Re: Taping for pronatorsRick R on 6/30/03 at 07:47 (123177)
Your method is similar to mine and more than likely accomplishes much the same thing. I don't pronate much but it works wonders for my PF. I used to tape every day for several years just to walk. My method was developed out of need for both expedience and low cost.
I wrap my feet and ankles in paper towels to act as a gauze and then use duct (11 mil contractor grade) tape. I tape radially around the foot pulling tightly under the arch three times and finish with a wrap around the ankle. I'm careful not to go too tightly around the ankle. I wrap under the arch so tight as I near the heel, that I occasionally break the tape.
I demonstrated this goofy approach to a good friend with PF and he was fine within a few weeks. Now he may well be on of the lucky ones that would have been better anyway, who knows. It sure was a major factor in getting my life back, and essential now if I do anything the least bit athletic. I tried Scott's method and it didn't seem to work for me.
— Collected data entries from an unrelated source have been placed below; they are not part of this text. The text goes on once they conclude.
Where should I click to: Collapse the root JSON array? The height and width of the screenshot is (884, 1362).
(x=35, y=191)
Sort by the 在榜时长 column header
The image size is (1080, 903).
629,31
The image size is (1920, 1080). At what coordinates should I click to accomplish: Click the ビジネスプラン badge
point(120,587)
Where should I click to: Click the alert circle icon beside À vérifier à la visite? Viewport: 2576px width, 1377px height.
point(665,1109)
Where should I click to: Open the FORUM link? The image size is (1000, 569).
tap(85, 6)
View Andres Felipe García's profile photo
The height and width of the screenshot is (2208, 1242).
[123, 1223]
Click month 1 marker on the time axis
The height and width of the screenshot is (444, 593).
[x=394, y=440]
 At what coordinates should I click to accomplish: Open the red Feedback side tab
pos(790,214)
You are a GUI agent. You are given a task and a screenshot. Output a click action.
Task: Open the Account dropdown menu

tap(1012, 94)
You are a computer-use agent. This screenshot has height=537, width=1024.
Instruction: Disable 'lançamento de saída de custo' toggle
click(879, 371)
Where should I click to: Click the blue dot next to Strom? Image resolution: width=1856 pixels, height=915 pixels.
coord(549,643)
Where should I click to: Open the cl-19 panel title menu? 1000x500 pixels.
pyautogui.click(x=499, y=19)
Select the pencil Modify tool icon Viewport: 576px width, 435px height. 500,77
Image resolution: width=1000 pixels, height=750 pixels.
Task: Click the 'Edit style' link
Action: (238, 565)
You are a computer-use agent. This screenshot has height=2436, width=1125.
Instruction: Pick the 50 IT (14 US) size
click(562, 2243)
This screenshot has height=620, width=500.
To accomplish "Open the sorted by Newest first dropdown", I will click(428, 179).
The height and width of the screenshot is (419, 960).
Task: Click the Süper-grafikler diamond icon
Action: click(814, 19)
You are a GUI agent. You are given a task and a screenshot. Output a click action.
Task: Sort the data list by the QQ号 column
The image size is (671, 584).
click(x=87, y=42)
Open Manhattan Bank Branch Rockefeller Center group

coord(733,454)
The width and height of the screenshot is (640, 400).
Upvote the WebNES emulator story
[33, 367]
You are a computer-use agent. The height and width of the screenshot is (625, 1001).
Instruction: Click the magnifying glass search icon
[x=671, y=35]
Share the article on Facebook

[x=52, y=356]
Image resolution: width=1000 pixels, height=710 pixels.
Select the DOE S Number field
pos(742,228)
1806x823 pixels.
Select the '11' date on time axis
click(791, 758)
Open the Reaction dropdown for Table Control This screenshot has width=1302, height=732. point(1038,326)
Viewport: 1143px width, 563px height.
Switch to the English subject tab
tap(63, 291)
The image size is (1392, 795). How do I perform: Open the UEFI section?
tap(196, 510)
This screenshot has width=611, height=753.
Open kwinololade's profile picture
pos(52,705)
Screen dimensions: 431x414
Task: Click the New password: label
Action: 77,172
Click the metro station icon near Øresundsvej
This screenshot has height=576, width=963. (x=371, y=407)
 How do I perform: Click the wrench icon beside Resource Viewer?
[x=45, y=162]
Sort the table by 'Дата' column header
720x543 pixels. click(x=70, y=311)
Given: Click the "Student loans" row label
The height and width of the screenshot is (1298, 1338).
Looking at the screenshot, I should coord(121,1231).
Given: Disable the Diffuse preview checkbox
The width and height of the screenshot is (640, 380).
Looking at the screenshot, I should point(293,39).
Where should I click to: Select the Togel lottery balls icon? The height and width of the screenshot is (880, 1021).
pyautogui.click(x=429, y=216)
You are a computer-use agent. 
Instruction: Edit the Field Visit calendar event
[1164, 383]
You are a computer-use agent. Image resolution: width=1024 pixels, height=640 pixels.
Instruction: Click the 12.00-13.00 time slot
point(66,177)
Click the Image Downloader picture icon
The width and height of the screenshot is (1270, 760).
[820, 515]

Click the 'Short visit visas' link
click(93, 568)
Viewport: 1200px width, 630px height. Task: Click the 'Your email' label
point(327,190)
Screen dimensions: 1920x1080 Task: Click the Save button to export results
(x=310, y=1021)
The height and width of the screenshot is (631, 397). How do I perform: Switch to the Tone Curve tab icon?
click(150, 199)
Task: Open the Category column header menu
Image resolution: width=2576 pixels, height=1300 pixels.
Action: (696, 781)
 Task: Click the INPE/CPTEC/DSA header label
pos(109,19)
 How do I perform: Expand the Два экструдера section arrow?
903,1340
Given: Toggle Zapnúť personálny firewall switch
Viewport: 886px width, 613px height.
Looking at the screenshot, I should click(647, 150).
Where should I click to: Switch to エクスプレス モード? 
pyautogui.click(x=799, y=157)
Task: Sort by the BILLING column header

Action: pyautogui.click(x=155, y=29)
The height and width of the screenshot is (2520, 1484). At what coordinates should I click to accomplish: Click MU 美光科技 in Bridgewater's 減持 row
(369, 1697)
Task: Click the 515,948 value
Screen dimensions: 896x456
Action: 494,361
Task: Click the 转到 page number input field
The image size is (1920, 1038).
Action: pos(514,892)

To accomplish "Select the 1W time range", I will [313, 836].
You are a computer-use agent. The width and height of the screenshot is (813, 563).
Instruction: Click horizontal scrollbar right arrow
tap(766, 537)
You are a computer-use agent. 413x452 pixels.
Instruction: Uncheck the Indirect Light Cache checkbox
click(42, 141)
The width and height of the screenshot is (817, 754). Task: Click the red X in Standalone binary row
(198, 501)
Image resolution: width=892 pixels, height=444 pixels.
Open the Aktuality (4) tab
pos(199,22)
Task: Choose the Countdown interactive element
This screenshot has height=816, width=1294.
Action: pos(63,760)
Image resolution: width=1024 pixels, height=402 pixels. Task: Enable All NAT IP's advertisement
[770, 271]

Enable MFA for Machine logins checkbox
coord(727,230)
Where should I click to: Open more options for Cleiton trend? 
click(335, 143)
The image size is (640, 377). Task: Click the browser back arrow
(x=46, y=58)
I know it sounds crazy to use duct tape but it has a couple of key advantages, strength, and it sustains rigidity for a longer period than anything else I have tried.
Re: Taping for pronatorsEd Davis, DPM on 6/30/03 at 16:50 (123230)
I think that the method shown on the site is somewhat of a 'simplified' method but not necessarily the best method. It does work for some.
The thing that makes 'athletic' tape have that term is its tearability (can be placed without scissors). Otherwise there is nothing special about it. Duct tape is great stuff -- I would be cautious taking it off if, especially if one has sensitive skin. Generally, pull the tape off from the toes to the heel -as skin is less likely to be torn that way.
Re: Taping for pronatorsSandra D on 7/01/03 at 12:03 (123326)
Sandy, do you think you could send a picture of this taping. The taping in the PF book also hurts the top of my foot.
Thanks Sandra D.
Re: Taping for pronatorsDorothy on 7/01/03 at 17:23 (123367)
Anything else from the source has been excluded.